In the regionally ischemic in situ porcine heart, loss of cell-to-cell electrical interaction is related to the occurrence of VF and changes in the amplitude of the injury current. Cellular electrical uncoupling contributes to failure of impulse propagation in the setting of altered tissue excitability as a result of elevated [K+]e and low pHe. These data indicate that Ib arrhythmias and ECG changes during ischemia are influenced by the loss of cell-to-cell electrical interaction.
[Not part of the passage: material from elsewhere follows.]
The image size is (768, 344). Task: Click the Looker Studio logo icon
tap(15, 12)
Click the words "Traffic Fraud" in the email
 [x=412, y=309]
本研究旨在验证以下假设,即在缺血期间细胞间电相互作用的丧失会调节缺血诱导的TQ段压低幅度(即损伤电位)以及在所谓的室性心律失常Ib期心室颤动(VF)的发生。
通过开胸猪(n = 10)左前降支冠状动脉结扎60分钟诱导局部缺血。细胞间电脱耦定义为全组织电阻率(Rt)终末上升的开始。从单极电图确定局部激活时间和TQ段变化(损伤电位)。用插入式线离子选择性电极测量细胞外K+([K+]e)和pH(pHe)。在灌注停止后19至30分钟的局部无复流缺血期间,10头猪中有6头发生VF。VF的发生与细胞间电脱耦的开始呈正相关(R2 = 0.885)。叠加在[K+]e和pHe变化上的细胞间电脱耦导致灌注停止后19至30分钟之间冲动传导失败。缺血期间,19分钟时TQ段最大压低为-10 mV,此后TQ段压低缓慢恢复。TQ段恢复的开始与Rt的第二次上升相关(R2 = 0.886)。
在局部缺血的原位猪心脏中,细胞间电相互作用的丧失与VF的发生和损伤电流幅度的变化有关。由于[K+]e升高和pHe降低,细胞电脱耦导致在组织兴奋性改变的情况下冲动传导失败。这些数据表明,缺血期间的Ib心律失常和心电图变化受细胞间电相互作用丧失的影响。